### Work task 1
Please write out the passage of the Gemini 3 features text below, beginning at the words "print(json.dumps(recipe, indent=2))" and stopping after "after the fact.".
### Work task 2
Extend the Gemini 3 features text below, picking up after its last line.

Feature 4: Structured Output + Tool Chaining

Gemini 3 lets you enforce a response_schema and call built-in tools (Search, URL context, Code Execution) inside the same response, so JSON payloads no longer conflict with tool calls, as outlined in Google's structured output docs.

from pydantic import BaseModel
import json
 
class CookieRecipe(BaseModel):
  recipe_name: str
  difficulty: str
  prep_time_minutes: int
  ingredients: list[str]
 
response = client.models.generate_content(
  model=MODEL_ID,
  contents="Give me a miso chocolate chip cookie recipe.",
  config=types.GenerateContentConfig(
    response_mime_type="application/json",
    response_schema=CookieRecipe,
  ),
)
 
recipe = json.loads(response.text)
print(json.dumps(recipe, indent=2))

🎯 Key Takeaway: Pairing structured output with Search grounding or URL context gives you typed objects plus citations—no more brittle regex parsing after the fact.

Feature 5: Code Execution for Deterministic Math

Gemini's code execution tool still runs Python only, but it's now fully compatible with Gemini 3, which means you can ask the model to write + execute helper scripts mid-conversation before committing to an answer, as described in Google's code execution guide.

response = client.models.generate_content(
  model=MODEL_ID,
  contents="Run Python code that counts the number of 'r' characters in 'strawberry'. Return the count.",
  config=types.GenerateContentConfig(
    tools=[types.Tool(code_execution=types.ToolCodeExecution())]
  )
)
 
for part in response.candidates[0].content.parts:
  if part.executable_code:
    print("Generated Code:\n", part.executable_code.code)

### Source information
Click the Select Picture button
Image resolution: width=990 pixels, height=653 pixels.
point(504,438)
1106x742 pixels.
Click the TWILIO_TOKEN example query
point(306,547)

### Written reply 1
print(json.dumps(recipe, indent=2))

🎯 Key Takeaway: Pairing structured output with Search grounding or URL context gives you typed objects plus citations—no more brittle regex parsing after the fact.

### Written reply 2
  if part.code_execution_result:
    print("Execution Output:", part.code_execution_result.output)
  if part.text:
    print("Final Answer:", part.text)

⚠️ Warning: Code execution tokens count as both input and output. Capture response.usage_metadata so budgets account for the prompt, generated code, and stdout—all three are billed.

Implementation Cookbook: Field-Tested Patterns

Query Decomposition Agents: High-thinking planner splits a multi-part customer query into WebSearchAPI.ai sub-queries, each executed with media_resolution_low context previews for speed.
PDF Intake Lanes: Run count_tokens at all three resolutions, then pin HIGH only for rows flagged as contracts/financial statements in metadata.
Search-Grounded JSON: Combine Google Search grounding with structured output so support agents see both citations and typed fields in their CRM.
Code Execution Health Checks: When Gemini suggests infrastructure commands via the CLI, require the model to execute a Python validator script first (e.g., confirm only safe tables get truncated).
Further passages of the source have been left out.